The challenge of looking at something that has previously been something else, and trying to both respect the original artist’s intent but also reimagines how it could be incorporated into something else. Especially if it’s a broken piece, that’s really wonderful because then you’ve got the history that’s there, whether you know the story or not, you know there’s something there and you’re adding to the story.

A beaded necklace on sheet musicFrom your Instagram, it looks like you attend a lot of art fairs, what’s your favorite thing about attending and selling your work at sales like One of a Kind?

Creating jewelry can be a very solitary thing.
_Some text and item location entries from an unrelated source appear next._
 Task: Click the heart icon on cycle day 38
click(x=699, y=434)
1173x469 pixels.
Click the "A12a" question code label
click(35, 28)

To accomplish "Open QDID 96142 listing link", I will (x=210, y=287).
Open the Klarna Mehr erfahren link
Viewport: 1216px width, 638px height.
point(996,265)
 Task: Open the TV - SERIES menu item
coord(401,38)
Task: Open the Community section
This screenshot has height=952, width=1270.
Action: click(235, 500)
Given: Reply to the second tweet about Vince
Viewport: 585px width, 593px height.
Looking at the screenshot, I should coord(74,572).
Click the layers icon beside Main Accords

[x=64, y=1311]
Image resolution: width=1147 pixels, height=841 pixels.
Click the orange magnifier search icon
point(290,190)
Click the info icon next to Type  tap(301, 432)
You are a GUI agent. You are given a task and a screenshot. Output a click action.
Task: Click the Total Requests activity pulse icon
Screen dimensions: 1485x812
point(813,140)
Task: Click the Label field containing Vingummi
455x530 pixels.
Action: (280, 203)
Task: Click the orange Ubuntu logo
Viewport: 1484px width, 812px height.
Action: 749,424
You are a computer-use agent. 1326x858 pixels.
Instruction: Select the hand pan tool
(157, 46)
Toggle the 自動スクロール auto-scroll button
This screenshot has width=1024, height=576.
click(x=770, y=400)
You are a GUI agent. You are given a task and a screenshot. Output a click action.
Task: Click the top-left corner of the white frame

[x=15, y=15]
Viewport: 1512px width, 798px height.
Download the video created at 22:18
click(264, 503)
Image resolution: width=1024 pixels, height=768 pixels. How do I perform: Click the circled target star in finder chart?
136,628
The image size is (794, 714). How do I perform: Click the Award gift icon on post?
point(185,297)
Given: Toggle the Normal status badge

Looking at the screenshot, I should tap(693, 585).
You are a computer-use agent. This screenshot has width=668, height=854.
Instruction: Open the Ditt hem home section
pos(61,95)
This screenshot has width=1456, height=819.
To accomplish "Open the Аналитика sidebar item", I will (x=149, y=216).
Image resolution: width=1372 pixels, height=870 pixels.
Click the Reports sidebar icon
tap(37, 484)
So it’s really wonderful to go out and talk to people about it, to see and hear their reactions, and to see what resonates with different people. I just really enjoy the conversations, I love people watching, and I love seeing what the other artists create. It doesn’t matter what medium they’re working in, it’s just always inspirational to see how other people use color or texture to approach a problem or express themselves.

Where do you look for inspiration? Are there other artists whose work you admire?

There are bead workers that I really admire. Sherry Serafini, who does spectacular bead embroidery, is just really creative in how she uses her eye to imagine things.

Valerie Hector, who is local, I have admired her work for a very long time.

Julie Powell is another person who really looks at colors and how to combine them, and how to combine seed beads with gemstones and things like that.

I’ll name those three, but there are so many others. I’ve been fortunate over the years to make contact with a lot of jewelry artists. It’s a very generous online beading community. You find folks who do it for fun, folks who do it for a living, and people who are on the continuum in between. You make these virtual friendships and get their inspiration and support. You never know what piece is going to pop up and make you think things like, “I never thought about that color combination!” So you try to stay open to work wherever you find it and see how it can inspire, shape, and motivate you to move forward.

Where does the name Beadsong Jewelry come from?

I come from a very musical family—professional musicians. My musical talent didn’t match the professionals I grew up around, so I knew that performance wasn’t the career path for me. But I am surrounded by music with so many members of my family performing and finding their creative expression that way. My mother was an opera singer, my father was a conductor, and my husband is a violinist. So when I fell into bead weaving and jewelry making, it became my way of artistic expression. So it’s an expression of my life immersed in music then expressing myself through the beads.

As a TAC Member, what kind of programming or events would you like to see from us in the future?

I appreciate how TAC focuses on and promotes local artists. I live in downtown Chicago, so it’s hard for me to get up there as often as possible, but I think anything that amplifies the voices of local artists and responds to either local concerns, or topics of the day, or takes a broad prompt and allows people to express their interpretation of that is always wonderful. If people come in and they know that the work is by their neighbors, that’s just such a treat. I think that makes art so much more accessible and approachable. It’s not art that was made by a wonderfully talented guy two hundred years ago. It just makes it more immediate and personal.